Thankfully, UT women’s basketball head coach Karen Aston had other ideas. She tracked down the number for Thompson’s home in Houston and called her up one day to ask if she would consider joining her staff in Austin.
Thompson initially declined, but ultimately agreed last May to return to the sport she loves and take the job in Austin. “Coming to [the University of Texas at Austin], seeing the university and having an understanding of what it stood for,” is what really sealed the deal, she explained. Thompson also emphasized that her decision was made in part based upon the “huge” amount of respect she has for Aston, who has been coaching basketball since 1994.
After nearly a year on the job, Thompson is still learning.

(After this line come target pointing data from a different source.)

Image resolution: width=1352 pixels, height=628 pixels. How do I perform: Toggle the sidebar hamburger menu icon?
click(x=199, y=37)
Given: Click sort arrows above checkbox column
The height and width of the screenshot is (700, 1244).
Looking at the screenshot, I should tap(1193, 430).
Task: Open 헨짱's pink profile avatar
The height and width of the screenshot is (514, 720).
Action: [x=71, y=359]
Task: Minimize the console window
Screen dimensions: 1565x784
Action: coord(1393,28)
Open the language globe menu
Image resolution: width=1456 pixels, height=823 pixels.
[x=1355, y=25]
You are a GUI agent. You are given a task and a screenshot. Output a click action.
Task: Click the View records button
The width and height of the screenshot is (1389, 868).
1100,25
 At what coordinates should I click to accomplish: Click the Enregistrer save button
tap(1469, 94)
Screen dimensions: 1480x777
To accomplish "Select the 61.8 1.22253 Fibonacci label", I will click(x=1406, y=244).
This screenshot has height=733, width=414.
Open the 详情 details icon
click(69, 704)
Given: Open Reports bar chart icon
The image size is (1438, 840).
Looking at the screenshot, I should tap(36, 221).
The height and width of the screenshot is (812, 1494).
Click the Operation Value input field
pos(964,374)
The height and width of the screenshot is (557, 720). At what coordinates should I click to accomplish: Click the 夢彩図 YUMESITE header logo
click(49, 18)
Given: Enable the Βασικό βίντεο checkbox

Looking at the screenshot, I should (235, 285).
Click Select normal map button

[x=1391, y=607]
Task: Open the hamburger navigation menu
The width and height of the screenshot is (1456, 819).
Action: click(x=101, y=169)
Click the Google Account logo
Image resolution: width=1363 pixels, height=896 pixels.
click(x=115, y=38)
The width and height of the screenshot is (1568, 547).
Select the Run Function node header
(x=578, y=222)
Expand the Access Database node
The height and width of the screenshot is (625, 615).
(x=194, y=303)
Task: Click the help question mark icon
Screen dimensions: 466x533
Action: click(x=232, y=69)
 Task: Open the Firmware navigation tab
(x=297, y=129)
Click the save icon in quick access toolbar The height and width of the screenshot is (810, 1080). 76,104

In terms of non-basketball duties, the immense amount of paperwork was one aspect of coaching she didn’t foresee. Communication is also something she’s constantly working on.
“There’s lots of persuasion that needs to happen [among the players],” Thompson explained. “You have to create that relationship and set a level of expectation with your players.”
It helps, a lot, that Thompson has the mind of a player. In fact, some of the current Longhorn women grew up watching Thompson win during her WNBA career, going down as one of the league’s top 15 players ever. So, the inspiration factor helps, but Thompson is sure that not all of her players want a career in pro sports. The team, she explained, “has a lot of brainiacs in the classroom,” too.
For now, Thompson is keeping focused squarely on this year’s players, who have surpassed all of her first-year coaching expectations. As for the future, a promotion to head coach is definitely not in her plans, which still mostly revolve around her son.
It may be late in the season, but it’s not too late to see the Longhorn women in action before they gear up for Big 12 tournament play and an expected NCAA Tournament bid. For Austin sports fans, this is one team that should not be missed.